Regia di Luis Buñuel vedi scheda film
Immediatamente consequenziale - cronologicamente ed artisticamente - al Secondo manifesto del surrealismo, firmato dagli stessi autori di quest'opera, L'age d'or è una sorta non tanto di prosieguo di Un chien andalou (poichè uno schema logico definito e stabile mancava lì, come qui), ma piuttosto un suo annacquamento. Bunuel, con l'aiuto di Salvador Dalì in sceneggiatura, licenzia così un secondo delirio per immagini, raggiungendo questa volta l'ora di durata, ma perseguendo i medesimi obiettivi del precedente Chien: disfare la forma narrativa cinematografica, impressionare lo spettatore e suggerire molto di più di quanto in realtà si stia dicendo. A tutto questo si somma la volontà di criticare le istituzioni a fondamento della civiltà occidentale (governo, chiesa, forze dell'ordine) ed il gioco è fatto.

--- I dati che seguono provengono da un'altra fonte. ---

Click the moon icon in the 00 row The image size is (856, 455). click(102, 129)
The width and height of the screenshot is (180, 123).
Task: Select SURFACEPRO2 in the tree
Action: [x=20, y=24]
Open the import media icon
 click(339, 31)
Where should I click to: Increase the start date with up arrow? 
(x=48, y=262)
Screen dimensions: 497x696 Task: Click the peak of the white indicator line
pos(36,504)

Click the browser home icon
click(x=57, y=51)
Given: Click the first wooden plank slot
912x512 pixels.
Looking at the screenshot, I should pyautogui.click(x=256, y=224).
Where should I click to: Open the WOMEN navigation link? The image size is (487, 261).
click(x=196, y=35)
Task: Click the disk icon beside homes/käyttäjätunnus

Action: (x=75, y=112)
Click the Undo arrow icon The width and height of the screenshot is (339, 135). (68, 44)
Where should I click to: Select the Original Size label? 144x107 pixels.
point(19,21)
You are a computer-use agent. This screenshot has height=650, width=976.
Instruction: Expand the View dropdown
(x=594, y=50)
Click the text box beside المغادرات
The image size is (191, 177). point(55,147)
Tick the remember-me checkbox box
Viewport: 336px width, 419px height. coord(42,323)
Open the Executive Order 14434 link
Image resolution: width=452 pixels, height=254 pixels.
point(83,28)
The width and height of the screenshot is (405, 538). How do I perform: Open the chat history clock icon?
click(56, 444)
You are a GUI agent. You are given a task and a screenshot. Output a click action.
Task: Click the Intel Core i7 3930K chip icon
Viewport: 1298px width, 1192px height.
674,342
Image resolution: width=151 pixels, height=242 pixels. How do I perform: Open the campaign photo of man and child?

Gioco non è d'altronde una parola a caso, poichè spesso il metodo espressivo ed i contenuti stessi del lavoro sembrano appartenere più ad uno schema (o ad una mancanza di essi) goliardico e anarcoide, che ad un'elaborata strategia critica. Si può discutere per ore sul valore della rappresentazione del duca di Banglis (personaggio estrapolato dalle 120 giornate di Sodoma, di Sade), ritratto come un novello Gesù Cristo, oppure sulla simbologia della scena in cui i due amanti, baciandosi, si strappano reciprocamente le dita; ma è azzardato giustificare allo stesso modo una spiegazione logica dell'apparizione di una mucca in piedi su un letto o di un uomo inchiodato al soffitto. Ma il termine 'surrealismo' (sopra, oltre la realtà) la dice già abbastanza lunga: non sempre sono richiesti eccessivi sforzi di comprensione, a volte sono anzi del tutto inutili. 7/10.
Serie di scene e suggestioni visive attorno ad una coppia che si ama, ma è costretta dagli eventi a rimanere separata.